Agentic AI for Personalized Physiotherapy: A Multi-Agent Framework for Generative Video Training and Real-Time Pose Correction

arXiv cs.AI / 4/25/2026

📰 NewsDeveloper Stack & InfrastructureSignals & Early TrendsIdeas & Deep AnalysisModels & Research

Key Points

  • The paper addresses low at-home physiotherapy adherence by proposing a personalized, dynamically supervised tele-rehabilitation loop instead of relying on static exercise videos or generic avatars.
  • It introduces a multi-agent system (MAS) with four specialized micro-agents: clinical constraint extraction from notes, generative video synthesis for patient-specific exercises, real-time pose estimation, and diagnostic feedback with corrective instructions.
  • The framework combines generative AI for exercise video creation with computer-vision-based pose estimation to tailor training to an individual’s injury limitations and home context.
  • The authors describe the system architecture and prototype pipeline using Large Language Models and MediaPipe, and they outline a clinical evaluation plan to assess feasibility and safety.
  • Overall, the work argues that agentic autonomous decision-making paired with generative media could help scale personalized physiotherapy more effectively.

Abstract

At-home physiotherapy compliance remains critically low due to a lack of personalized supervision and dynamic feedback.
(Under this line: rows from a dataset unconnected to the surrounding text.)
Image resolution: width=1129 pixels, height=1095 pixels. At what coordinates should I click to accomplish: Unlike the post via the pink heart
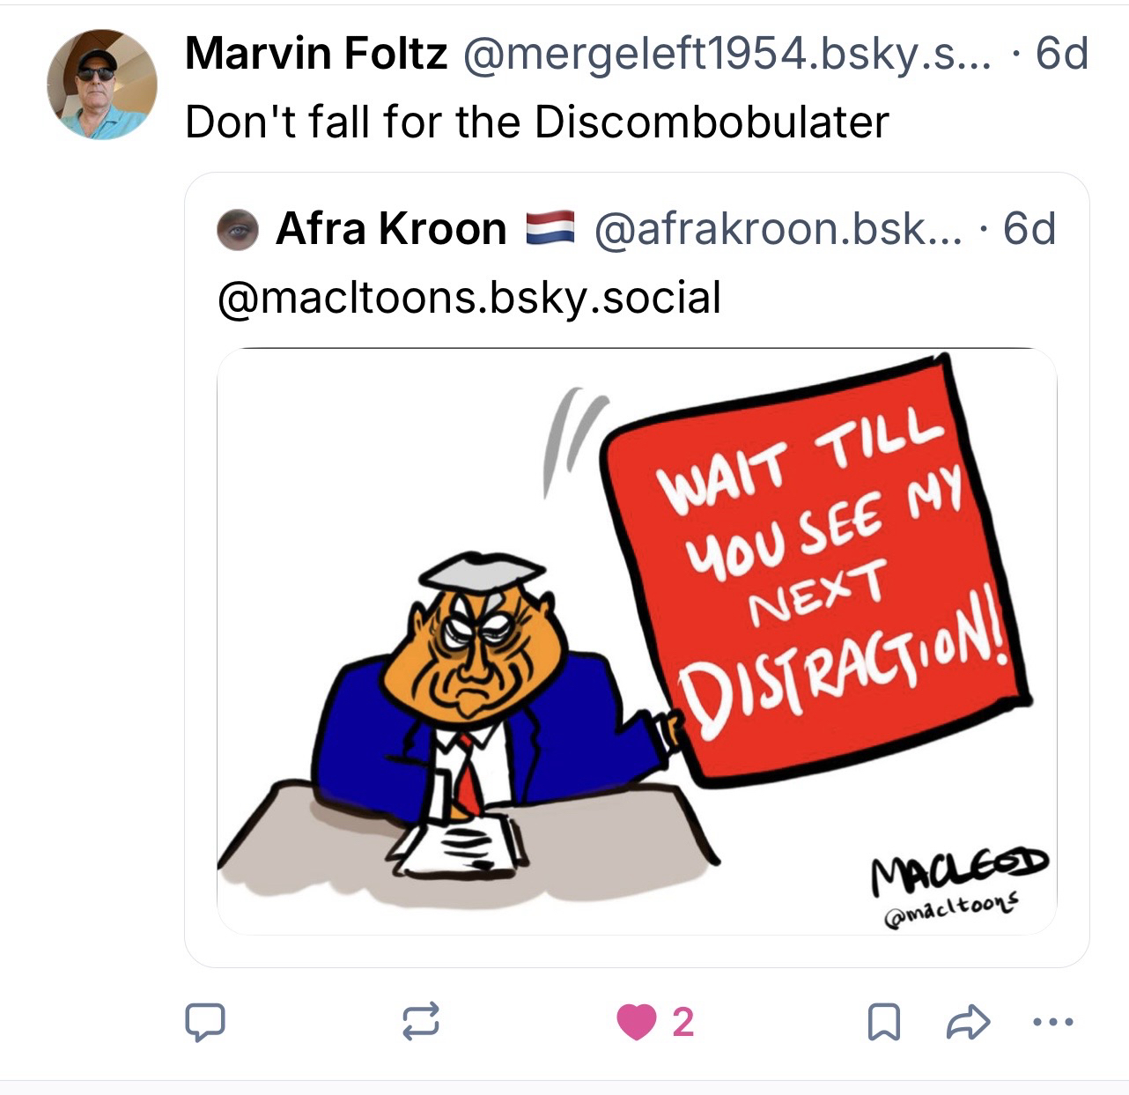click(x=636, y=1022)
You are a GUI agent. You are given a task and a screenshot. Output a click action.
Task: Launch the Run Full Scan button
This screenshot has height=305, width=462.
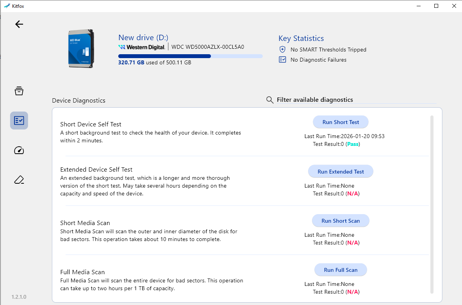point(341,270)
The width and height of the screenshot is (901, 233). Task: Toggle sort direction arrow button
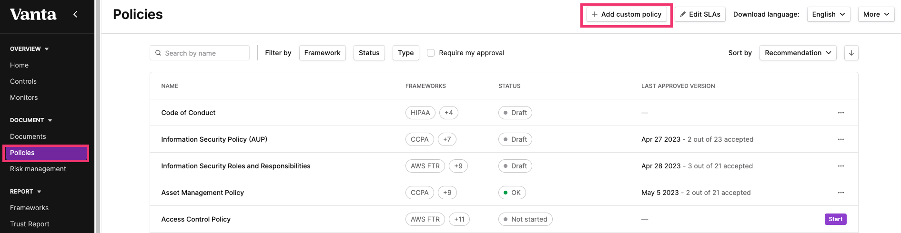coord(851,53)
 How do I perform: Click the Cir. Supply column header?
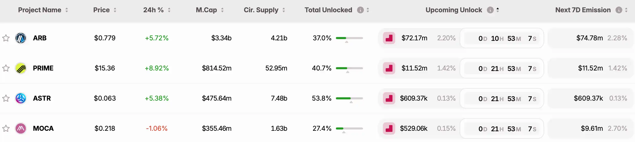261,10
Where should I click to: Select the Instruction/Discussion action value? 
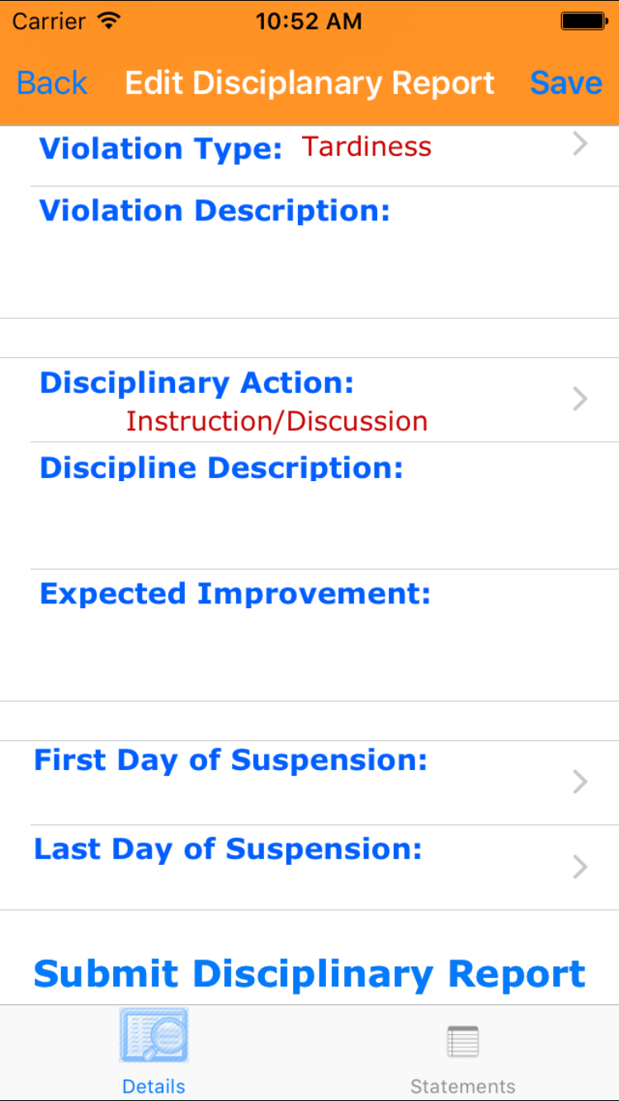[276, 422]
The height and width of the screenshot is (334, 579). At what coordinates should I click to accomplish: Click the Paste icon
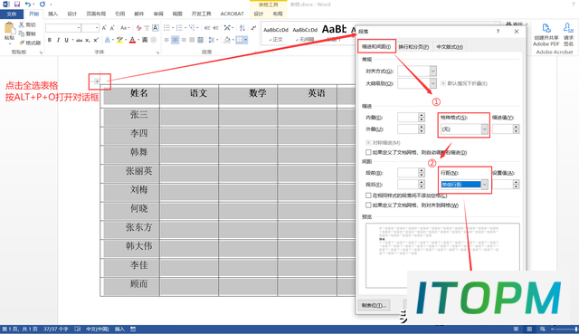tap(9, 32)
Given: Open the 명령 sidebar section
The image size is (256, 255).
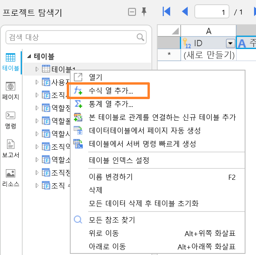Looking at the screenshot, I should 11,120.
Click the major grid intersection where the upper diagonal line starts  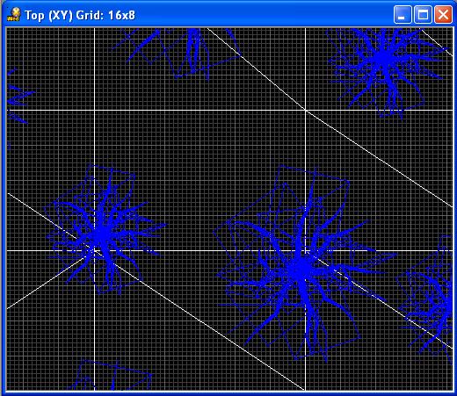305,110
Existing digital health solutions rely on static, pre-recorded video libraries or generic 3D avatars that fail to account for a patient's specific injury limitations or home environment. In this paper, we propose a novel Multi-Agent System (MAS) architecture that leverages Generative AI and computer vision to close the tele-rehabilitation loop. Our framework consists of four specialized micro-agents: a Clinical Extraction Agent that parses unstructured medical notes into kinematic constraints; a Video Synthesis Agent that utilizes foundational video generation models to create personalized, patient-specific exercise videos; a Vision Processing Agent for real-time pose estimation; and a Diagnostic Feedback Agent that issues corrective instructions. We present the system architecture, detail the prototype pipeline using Large Language Models and MediaPipe, and outline our clinical evaluation plan. This work demonstrates the feasibility of combining generative media with agentic autonomous decision-making to scale personalized patient care safely and effectively.